It’s offical. THQ has gone bust and the games it was publishing have been sold off. These are tough economic times and it seems that one or two failed games can mean the demise for many publishers.
THQ has a special place in my heart, being one of those companies that wasn’t scared to take risks by trying new things but unfortunately that was the reasoning behind their demise. We as gamers only have ourselves to blame by not trying anything new as figures suggest that new IP’s do not sell as well as sequels, no matter how good they are. If this carries on the future of gaming looks very bleak indeed, with the only big console games being sequels. How does Call of Duty 27 and FIFA 2050 sound?
I wonder what will happen to Darksiders... that is the one I enjoyed the most.
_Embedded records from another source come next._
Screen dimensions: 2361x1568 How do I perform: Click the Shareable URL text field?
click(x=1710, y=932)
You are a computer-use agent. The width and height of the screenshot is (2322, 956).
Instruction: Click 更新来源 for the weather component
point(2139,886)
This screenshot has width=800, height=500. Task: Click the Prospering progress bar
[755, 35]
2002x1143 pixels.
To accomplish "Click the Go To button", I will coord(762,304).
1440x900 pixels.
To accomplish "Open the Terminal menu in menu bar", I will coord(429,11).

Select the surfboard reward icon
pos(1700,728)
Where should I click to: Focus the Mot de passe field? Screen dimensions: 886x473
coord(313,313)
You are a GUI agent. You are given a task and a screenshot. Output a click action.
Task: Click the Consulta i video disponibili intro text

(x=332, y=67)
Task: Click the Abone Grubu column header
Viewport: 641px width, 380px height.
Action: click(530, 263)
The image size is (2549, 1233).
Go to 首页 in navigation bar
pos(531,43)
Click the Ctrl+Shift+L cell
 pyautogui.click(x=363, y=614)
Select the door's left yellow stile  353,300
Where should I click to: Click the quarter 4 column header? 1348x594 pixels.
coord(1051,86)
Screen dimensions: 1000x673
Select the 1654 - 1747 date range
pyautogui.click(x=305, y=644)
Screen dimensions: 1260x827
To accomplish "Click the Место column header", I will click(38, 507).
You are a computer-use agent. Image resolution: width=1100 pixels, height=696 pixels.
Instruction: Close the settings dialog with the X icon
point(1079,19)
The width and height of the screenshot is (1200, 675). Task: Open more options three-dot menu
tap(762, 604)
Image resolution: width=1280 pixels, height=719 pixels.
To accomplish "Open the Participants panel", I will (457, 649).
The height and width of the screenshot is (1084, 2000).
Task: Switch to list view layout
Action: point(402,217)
Darksiders-will be sold at the THQ legacy auction
- All-new 2 hour single player campaign featuring Captain Price as Famine
- Thrilling online multiplayer featuring all-new "Horsemen perks" and Prestige systems
- Available once/year with slightly different title for $60
The Warhammer label being taken over by Creative Assembly (Total War) will be glorious.
When the new legacy IPs will be auctioned:
There will be a separate process to sell off the back catalog and IP. That process will take place in the coming weeks.
http://www.gameinformer.com...
If that will happen it will kick so much ass.
Jason Rubin is still a douchebag, right?
It's one of those things. It seems some companies are too rigid and others are too loose.
There is a happy medium somewhere, that allows for creative paths to be taken, that don't aren't such huge risks, but THQ couldn't do it.
They made a bunch of idiotic mistakes, and towards the end (last few years) that that open environment went authoritarian crackdown.
In some ways they promised too much, and no one kept them on track, while for others they simply went down the wrong path. It really was a management issue.
How can someone sell you Homefront like they did, yet a year later almost have nothing to account for their money? Then they send a taskmaster to finish the game. Homefront was okay. The multiplayer was pretty fun. Not great, but fun.
Metro, while being very interesting, came out a few years too early. High development costs for making a game that most PC's can't run well except at the lowest settings. Even a GTX 670 struggles to play it well years later.
Red Faction Guerilla was a great game. Epic multiplayer. But they pissed off alot of fans by making two big mistakes with Red Faction Armageddon, ditching it's epic unique multiplayer entirely. Then turning an open world game into a linear one, with most of it underground on Mars...thus didn't take much advantage of it BEING on Mars. People were looking forward to an open world game that has epic multiplayer, and Armageddon had neither. Just a linear experience, that had co-op so someone could experience that linear game with someone.
Personally I wonder if when they say 'volition' was sold to Koch Media if that means it includes all IP's Volition was attached to? Perhaps someone will return the Red Faction series to it's original glory, and reintroduce it's epic multiplayer.
Saints Row franchise was a lot of fun. But most people saw it as a reduced quality GTA. In some ways it was, but it always had the fun aspect that GTA seems to have lost in GTA IV.
Recently got Darksiders I and II with steam sale, but have yet to play them yet (big game backlog).
Overall there were some quality experiences and IP's, it just wasn't focused enough from a management level to make it work. Someone has to pull together the ideas and get them working without being taskmaster or neutering the great ideas. They just couldn't make it work. It was either too ethereal of an idea or had a taskmaster focusing on completion plus a few bad design decisions along the way.
When Wall Street pulls it's funding, it's over. At least some of the IP's will get another chance. Hopefully more than what's reported. Personally Red Faction for me.
The sad thing is, seeing how most of the TBTF's are infinitely broker than THQ...how come THQ gets sold off at bankruptcy...yet the TBTF's get bailouts and continue to keep your deposits in hock that will soon require another multi tens of trillion bailout?
We gamers need to buy the games we play...
Darksiders II - A solid game with about 1.25m in total sales across 4 platforms.
Saints Row 3 - A great open sandbox game. About 4.75m sales after two years across three platforms.
Homefront - A solid shooter. About 2.5m sales across four platforms after two plus years.
Assuming each game was $100,000,000 (Typical cost of a top game now-a-days) to build THQ probably just barely broke even on three games that gamers should have fully supported.
Each of these games should've sold 5m copies each in their first year given the number of platforms they shipped on. Anyone who thinks piracy and second hand sales don't hurt publishers should think about this.